══ 원문 ══

Daddy Makers: 최신 딥러닝 기반 3차원 스캔 데이터, 포인트 클라우드 학습, 3D 세그먼테이션 연구 논문 조사 분석

이 글은 최신 딥러닝 기반 3차원 스캔 데이터, 포인트 클라우드 학습, 세그먼테이션 논문 분석 내용을 요약한다. 이 분야는 무인 자율차, 로보틱스 비전 등 관련 분야에서 필수적인 기술을 연구한다. 분석을 위해, Papers with code에 올라온 레퍼런스를 참고하였다.

참고로, 이 사이트는 페이스북 Meta AI Research에서 운영하는 머신러닝 최신 논문, 코드, 데이터셋을 업데이트하는 가장 유명한 사이트이다.

페이스북 메타 인공지능 연구소에서 운영하는 Papers with code

기술 조사 분석 준비

Papers with code에서 3D segmentation 로 등록된 논문 리스트를 검색한다.

최신 논문 연구 트랜드(Papers with code)

영향력 높은 논문 조사

관련 모든 연구를 조사, 분석한다는 것은 불가능하다. 그러므로, 다음과 같이 영향력을 정의해, 이에 근거한 방법으로 논문을 조사한다. 철저히 코드로 제대로 구현된 연구만을 조사 대상으로 한다.

Research Impact = {dataset, benchmarking, performance, github impact}

다음은 공개된 3차원 데이터셋에서 가장 성능이 좋은 베스트 모델을 표시한것이다.

데이터셋마다 mAcc, mIoU 등 성능 지표가 가장 뛰어난 모델을 확인한다.

이 중 코드가 있고, 영향력이 높은 연구 논문들을 선정한다. 참고로, 이 연구는 3년 내로 제한한다. 이전 PointNet, PointNet++ 등 기술 분석은 여기를 참고한다.

Point Transformer. https://paperswithcode.com/paper/point-transformer-1
KPConv: Flexible and Deformable Convolution for Point Clouds. https://paperswithcode.com/paper/kpconv-flexible-and-deformable-convolution
PCT: Point cloud transformer. https://paperswithcode.com/paper/pct-point-cloud-transformer
PointCutMix: Regularization Strategy for Point Cloud Classification. https://paperswithcode.com/paper/pointcutmix-regularization-strategy-for-point
Walk in the Cloud: Learning Curves for Point Clouds Shape Analysis. https://paperswithcode.com/paper/walk-in-the-cloud-learning-curves-for-point
PointMixer: MLP-Mixer for Point Cloud Understanding. https://paperswithcode.com/paper/pointmixer-mlp-mixer-for-point-cloud
Point-PlaneNet: Plane kernel based convolutional neural network for point clouds analysis. https://paperswithcode.com/paper/point-planenet-plane-kernel-based
Dense-Resolution Network for Point Cloud Classification and Segmentation. https://paperswithcode.com/paper/dense-resolution-network-for-point-cloud
FG-Net: Fast Large-Scale LiDAR Point Clouds Understanding Network Leveraging Correlated Feature Mining and Geometric-Aware Modelling. https://paperswithcode.com/paper/fg-net-fast-large-scale-lidar-point
RandLA-Net: Efficient Semantic Segmentation of Large-Scale Point Clouds. https://paperswithcode.com/paper/191111236
Cylinder3D: An Effective 3D Framework for Driving-scene LiDAR Semantic Segmentation. https://paperswithcode.com/paper/cylinder3d-an-effective-3d-framework-for
Multi-scale Interaction for Real-time LiDAR Data Segmentation on an Embedded Platform. https://paperswithcode.com/paper/multi-scale-interaction-for-real-time-lidar
Automatic labelling of urban point clouds using data fusion. https://paperswithcode.com/paper/automatic-labelling-of-urban-point-clouds

연구 핵심 아이디어, 기술 조사 및 분석

선정된 논문을 다음과 같이 분석한다.

═══
══ 자료 내용 ══

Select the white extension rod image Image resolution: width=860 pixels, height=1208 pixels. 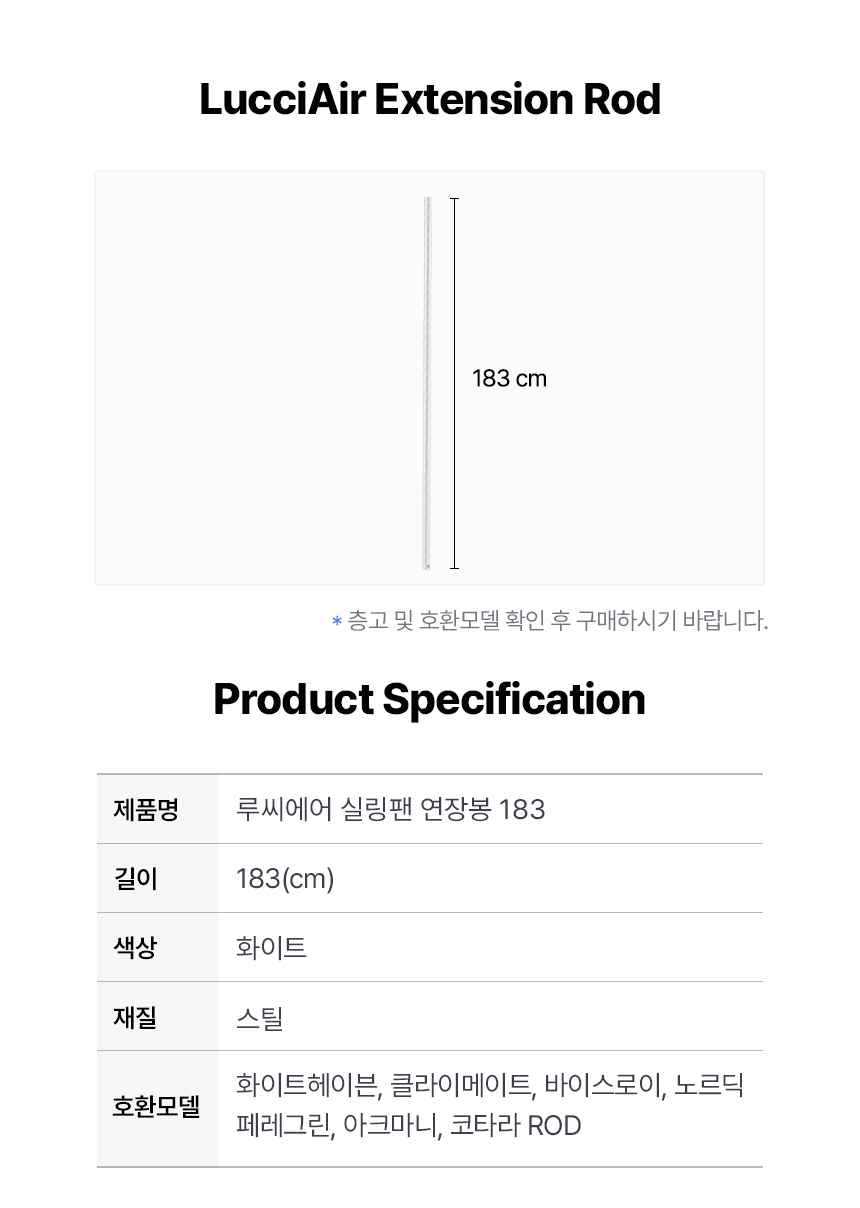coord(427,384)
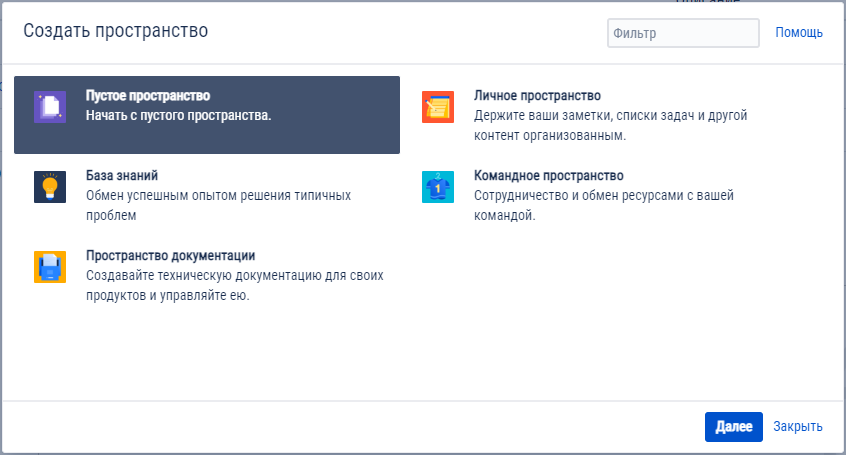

═══

→ 작업 지시
원문에서 "관련 모든 연구를 조사, 분석한다는"부터 "베스트 모델을 표시한것이다."까지의 구간을 그대로 옮겨 적으세요.

→ 전체 출력
관련 모든 연구를 조사, 분석한다는 것은 불가능하다. 그러므로, 다음과 같이 영향력을 정의해, 이에 근거한 방법으로 논문을 조사한다. 철저히 코드로 제대로 구현된 연구만을 조사 대상으로 한다.

Research Impact = {dataset, benchmarking, performance, github impact}

다음은 공개된 3차원 데이터셋에서 가장 성능이 좋은 베스트 모델을 표시한것이다.